TASK STATEMENT
Exclude the pictures and set down, unaltered, the lines from the one that holds "Collapse the General section" through the end of the data.

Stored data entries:
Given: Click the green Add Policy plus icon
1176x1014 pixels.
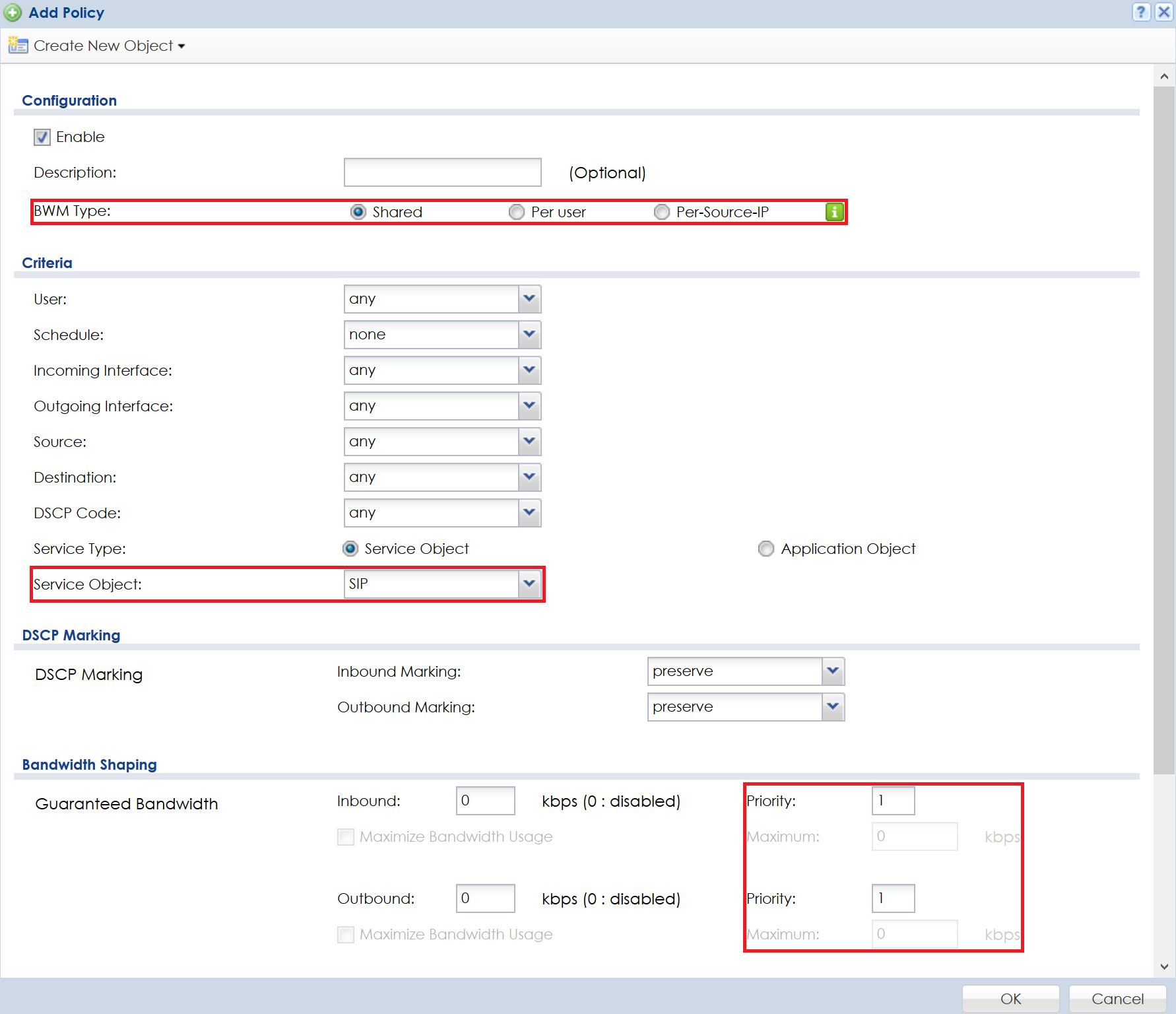Looking at the screenshot, I should point(13,13).
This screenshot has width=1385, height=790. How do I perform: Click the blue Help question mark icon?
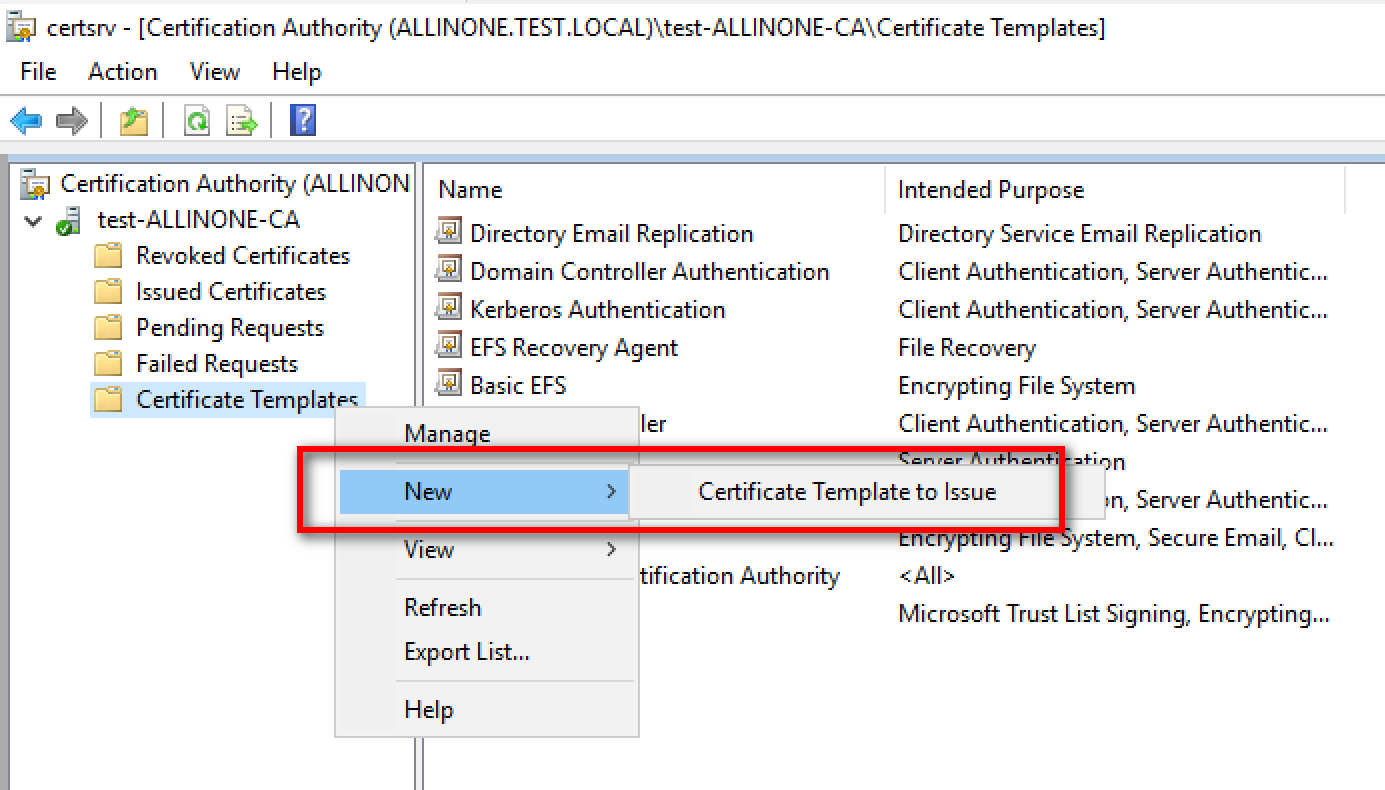(x=303, y=122)
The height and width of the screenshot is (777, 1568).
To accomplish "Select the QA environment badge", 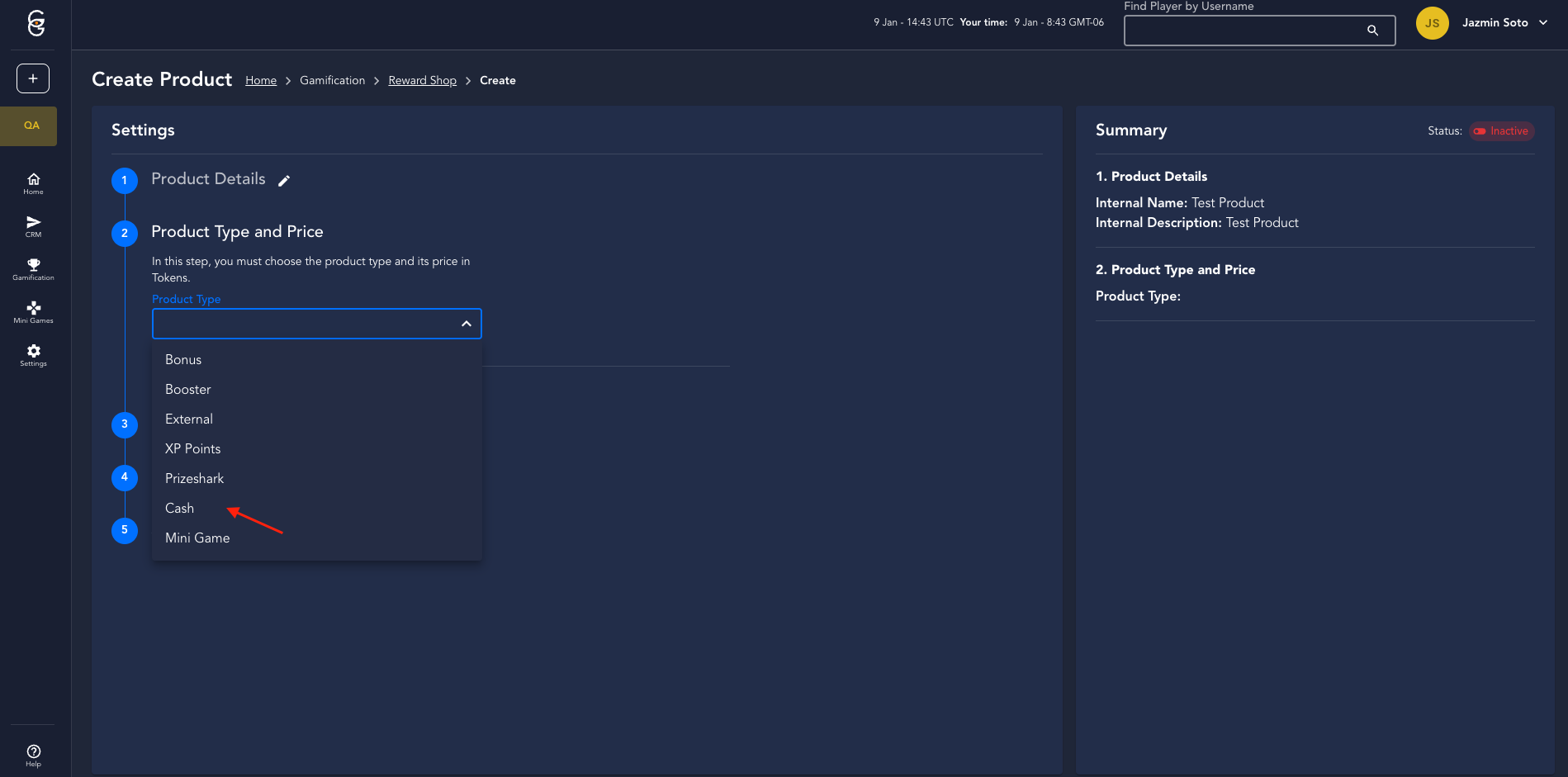I will 31,126.

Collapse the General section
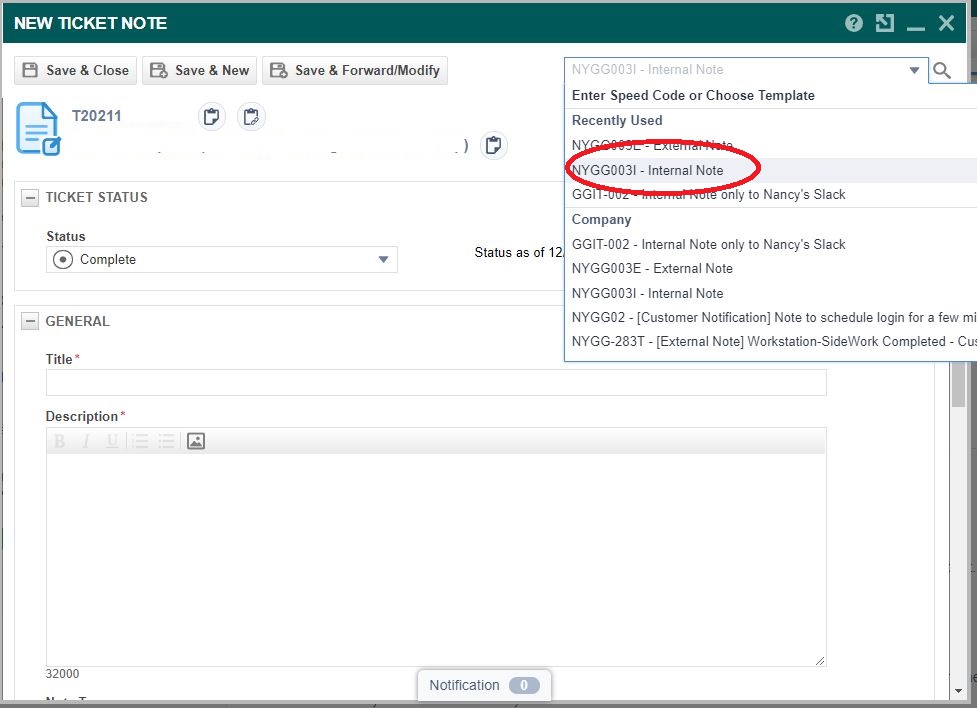pyautogui.click(x=30, y=322)
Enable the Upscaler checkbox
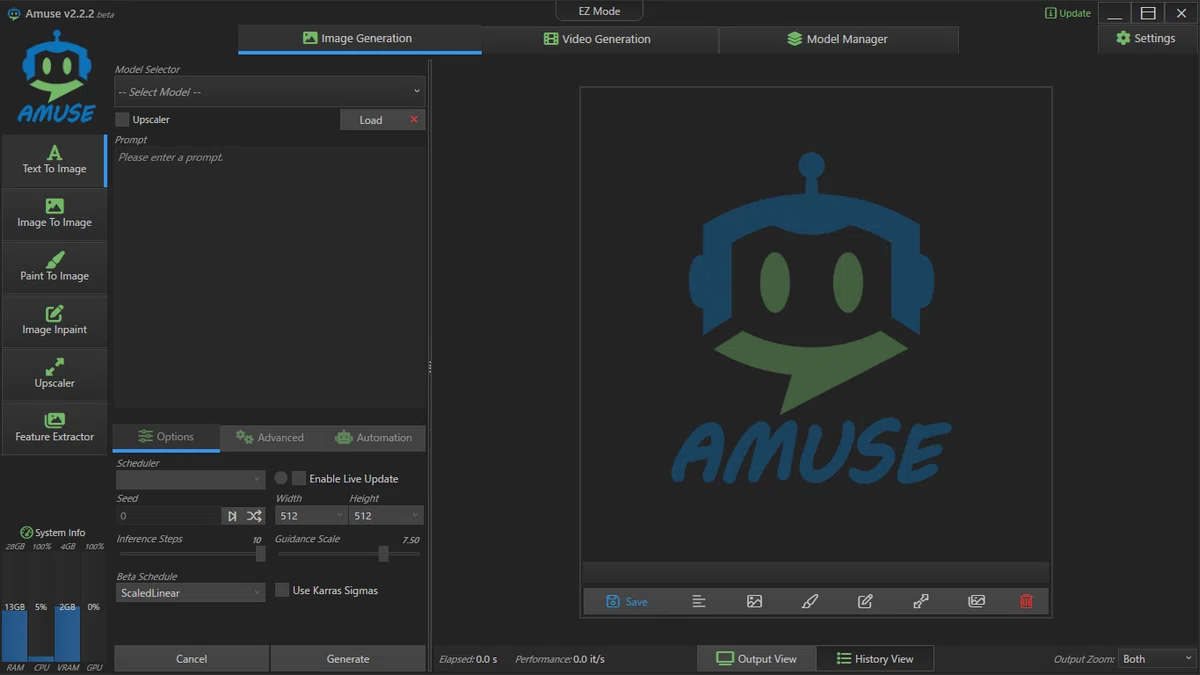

EXERCISE RESPONSE
Collapse the General section
pyautogui.click(x=30, y=322)
Enable the Upscaler checkbox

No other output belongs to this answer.